Independentemente de quem era Chen Wei, Cao Er tendia a apoiar Meng Guodong, no máximo, não cobraria a refeição.
— Senhor, em que posso ajudá-lo? — perguntou Cao Er.
— Estava desfrutando minha refeição quando o chef veio me importunar. Vai tomar alguma atitude?
— Bem... — Cao Er olhou para Meng Guodong. — Deve haver algum mal-entendido.
— Não há mal-entendido. Diga como vai resolver. — Chen Wei insistiu.
— Para mostrar nosso arrependimento, toda a despesa desta noite será cortesia da casa. E suas observações serão devidamente investigadas. — respondeu Cao Er, tentando contornar a situação.
Por dentro, queria dizer: não abuse da nossa boa vontade!
— Ótimo, se você não resolve, eu resolvo.
— Senhor, temo que não tenha essa autoridade. — Cao Er sorriu.
— É mesmo? — Chen Wei apontou para o telefone. — Seu celular está tocando.
Cao Er pegou o aparelho e saiu do reservado.
Quando voltou, toda a autoconfiança havia desaparecido de seu rosto, substituída por puro terror.
— E então, já decidiu? — perguntou Chen Wei, e Cao Er estremeceu ao ouvi-lo.
— O senhor manda. — respondeu, nervoso.
— Então, declaro: você está demitido. Quanto mais longe, melhor. Obrigado. — Chen Wei fez um gesto convidando Meng Guodong a sair.
— Lao Cao, o que significa isso? — Meng Guodong franziu o cenho, questionando.
— Você foi demitido pelo dono. Não é difícil de entender. — replicou Cao Er.
— Demitido pelo dono? Mas o dono não é você? — Meng Guodong estava confuso.
Cao Er balançou a cabeça e explicou:
— Acabei de vender o hotel, agora mesmo. Chen Wei é o novo proprietário do Hotel Tianfeng.
— Impossível, está falando bobagem. — Meng Guodong não acreditava.

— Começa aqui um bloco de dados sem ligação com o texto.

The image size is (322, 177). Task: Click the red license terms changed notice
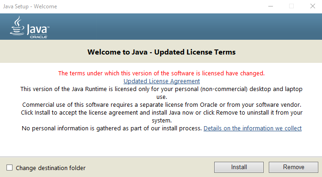[x=161, y=73]
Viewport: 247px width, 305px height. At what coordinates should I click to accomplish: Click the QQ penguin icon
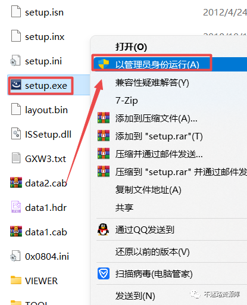[x=103, y=230]
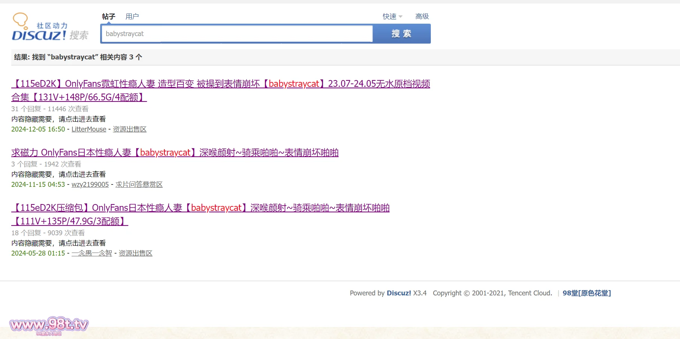
Task: Switch to the 帖子 search tab
Action: 108,17
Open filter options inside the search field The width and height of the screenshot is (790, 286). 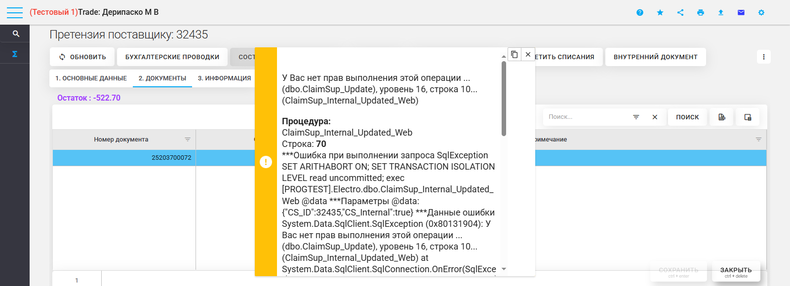(636, 117)
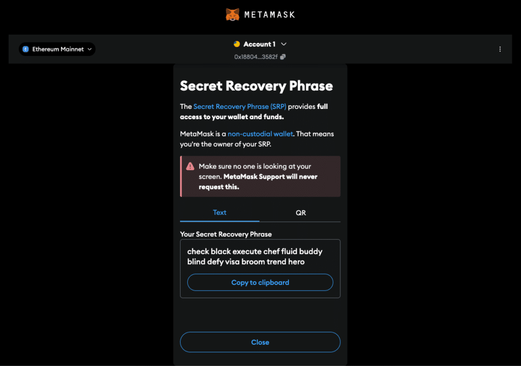Switch to the Text tab
521x366 pixels.
tap(220, 212)
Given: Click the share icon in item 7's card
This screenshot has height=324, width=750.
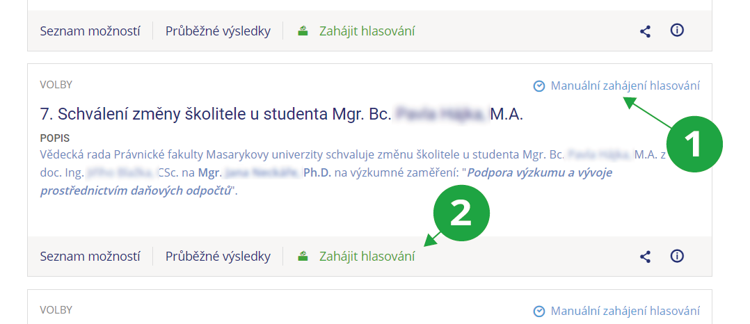Looking at the screenshot, I should coord(646,257).
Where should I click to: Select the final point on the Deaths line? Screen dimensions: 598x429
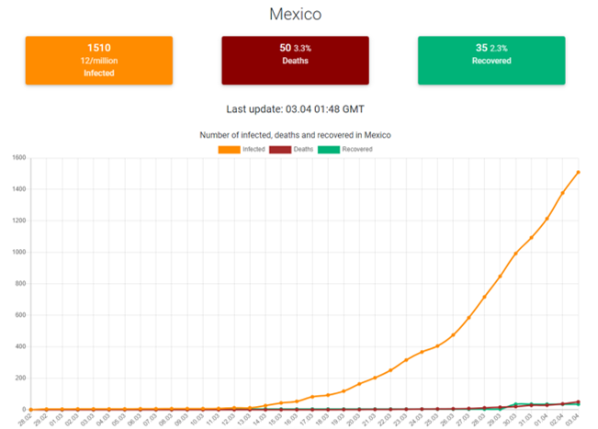(578, 401)
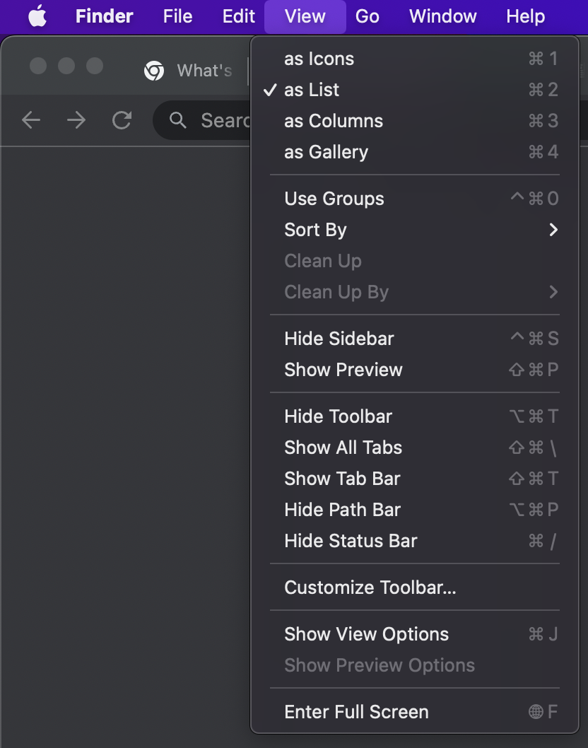
Task: Click 'Show View Options'
Action: click(x=366, y=634)
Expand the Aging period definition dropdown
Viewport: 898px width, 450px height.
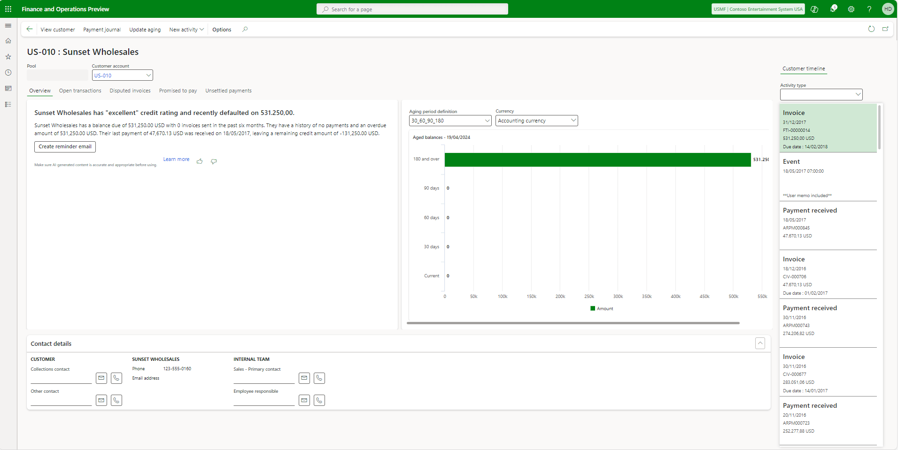[487, 121]
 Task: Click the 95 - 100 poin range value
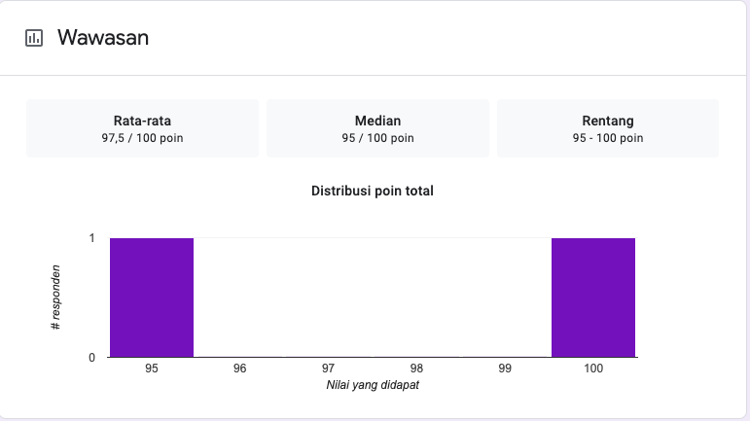(x=608, y=138)
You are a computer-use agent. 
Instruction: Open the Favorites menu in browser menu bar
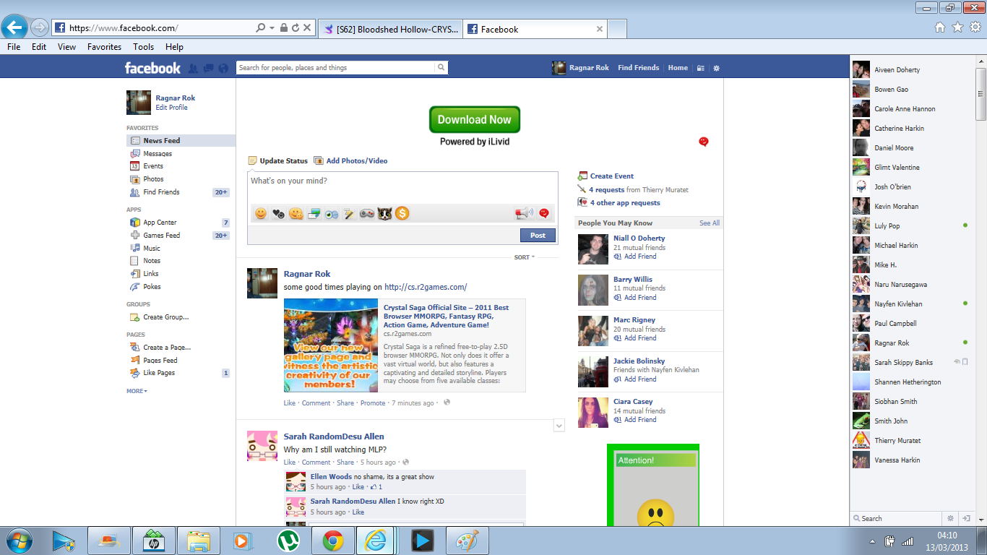point(104,47)
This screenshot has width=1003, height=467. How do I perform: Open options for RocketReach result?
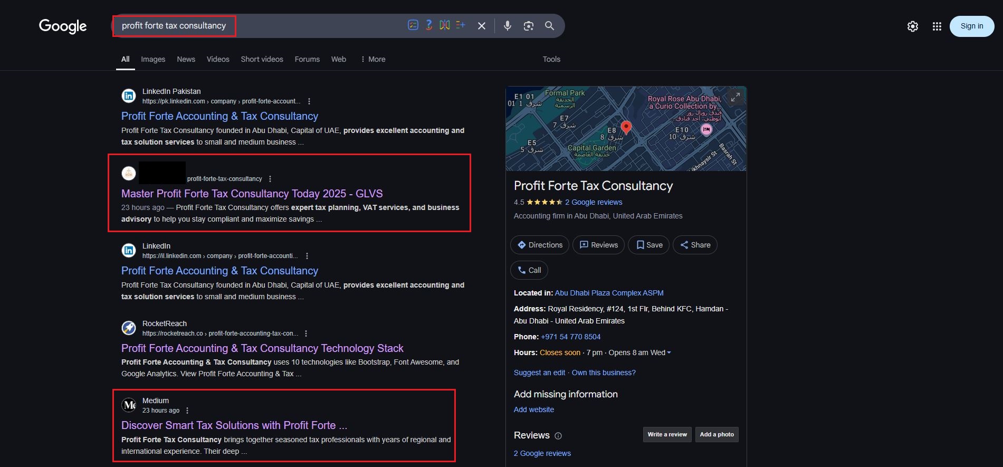coord(306,333)
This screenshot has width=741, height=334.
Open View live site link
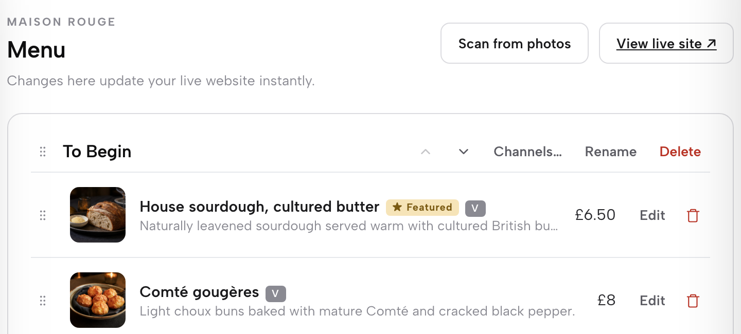click(x=666, y=43)
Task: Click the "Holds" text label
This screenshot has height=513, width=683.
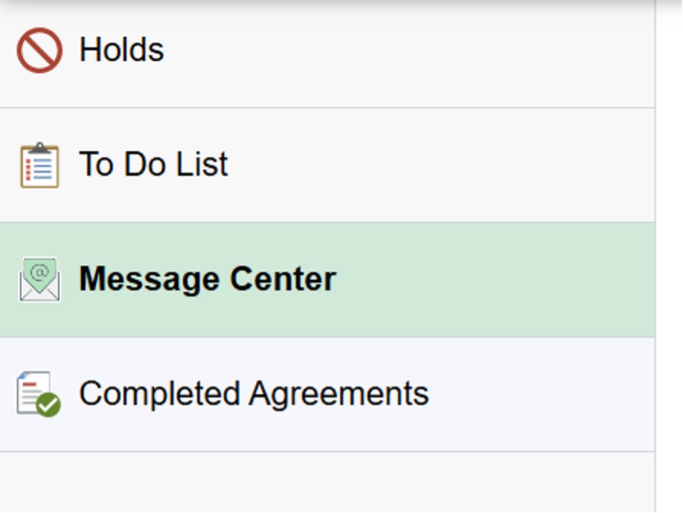Action: [121, 50]
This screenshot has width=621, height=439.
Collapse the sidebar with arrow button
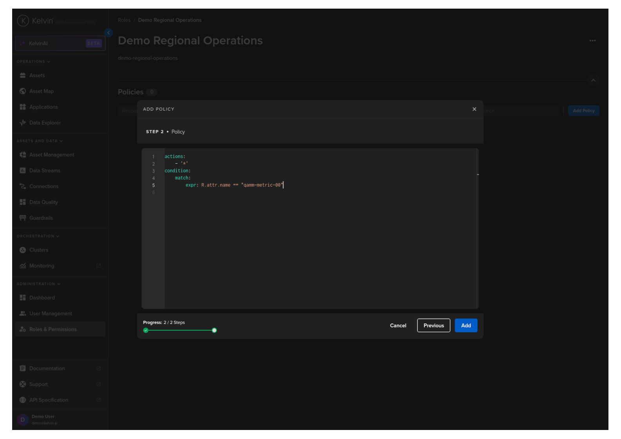point(109,33)
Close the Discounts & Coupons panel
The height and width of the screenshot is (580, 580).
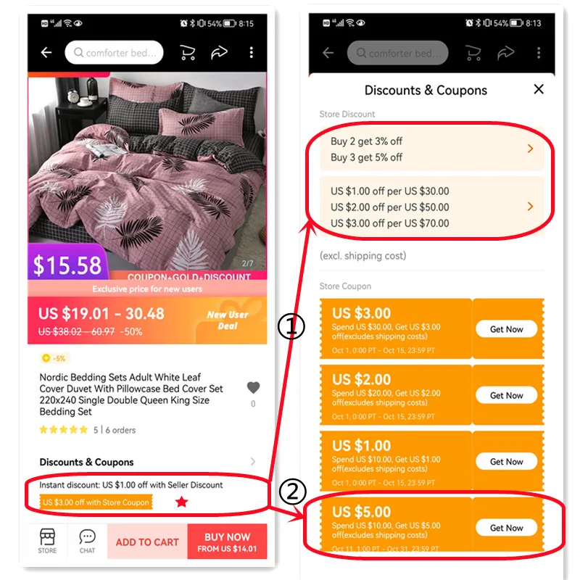pyautogui.click(x=539, y=89)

Cao Er mostrou o comprovante de transferência diante de Meng Guodong.
— Veja, trezentos e cinquenta milhões. Preciso mentir?
Trezentos e cinquenta milhões!
Ao ouvir esse número, Fang Ming quase expeliu o vinho pelo nariz, tomado de surpresa. Embora o Grupo Fang também fosse uma empresa que valia bilhões, jamais teria coragem de desembolsar trezentos e cinquenta milhões para comprar um negócio só por causa de uma pequena desavença. Isso era pura fantasia.
Mesmo que o valor triplicasse ou multiplicasse por dez, Fang Ming não teria ousadia, nem o próprio pai teria.
Plim!
O som de uma mensagem no celular.
Fang Ming abriu o SMS.
[Recebido às 20:18:45: 1.000.000.000. Informação adicional: Filho, pegue o dinheiro, seja arrogante, não tenha medo. Seu pai sempre será seu maior apoio.]
Ao ler a mensagem, Fang Ming sentiu uma estranha mistura de emoções, como se de repente experimentasse as múltiplas facetas da vida.